Osteoarthritis at age 20.

Posted , 6 users are following.

I know it sounds like a long shot, so before you go trying to shoot me down, hear me out. I've had joint problems since I was a kid, mainly in my back. In recent years it's been getting worse, and every joint in my body grinds, creaks, and pops. Every joint I can trace back to a specific injury I sustained. My wrist, I broke and never had it taken care of (stupid, I know.) My shoulder, torn rotator cuff. My ankles, skate boarding in my teens. My knees, a car accident where they ended up catching the under side of a dash board in a 70 MPH collision. My neck, same car accident. My hips? Honestly couldn't tell ya. Point is I've put my body through hell and I'm paying the price already. It's 2 AM. Can't sleep. Haven't been able to sleep more than 4 hours in about a year.

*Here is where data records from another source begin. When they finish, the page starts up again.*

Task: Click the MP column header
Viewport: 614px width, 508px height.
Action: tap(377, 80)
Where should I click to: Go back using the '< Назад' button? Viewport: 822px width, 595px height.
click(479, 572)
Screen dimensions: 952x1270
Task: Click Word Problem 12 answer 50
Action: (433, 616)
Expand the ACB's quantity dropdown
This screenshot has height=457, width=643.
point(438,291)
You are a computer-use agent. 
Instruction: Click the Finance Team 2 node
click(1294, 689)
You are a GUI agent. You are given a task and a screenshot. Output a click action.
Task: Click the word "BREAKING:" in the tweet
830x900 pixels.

My hands start to swell and feel like they're on fire by the end of the day, and the rest of them just ache endlessly. I grew up working my ass off in 110 degree heat 8 hours a day, dehydrated and not on a great diet. I'm a mechanic now, so it's really all going down hill, fast. Doctors say I don't have arthritis, I'm too young. But yet when I wake up in the morning and try to get out of my stiffness, all of my loved ones look at me in disgust when they hear how loud all my joints pop and grind, doctor looked at me the same way. I'm 20, and I have to worry about "If I pick that up, am I gonna be able to sleep tonight?" I haven't had an MRI yet, but I'm guessing that's where they're sending me for my next appointment. Two doctors in a row have given me prednisone and sent me out the door, which didn't do a damn thing but send my blood pressure up and make me feel like my face was melting off. Tried getting a referral to a rheumatologist, but that was 4 months ago. Don't have much faith that it's gonna happen. So what should I do? I don't have any deficiencies I'm aware of, blood work would of shown it, and I'm well hydrated and well fed these days. The pain is still persistent, and gradually getting worse. I've tried wrapping them, but any kind of pressure just hurts more. Ice packs, heat packs, name it, I've tried it. Cold makes it worse actually. Any pointers?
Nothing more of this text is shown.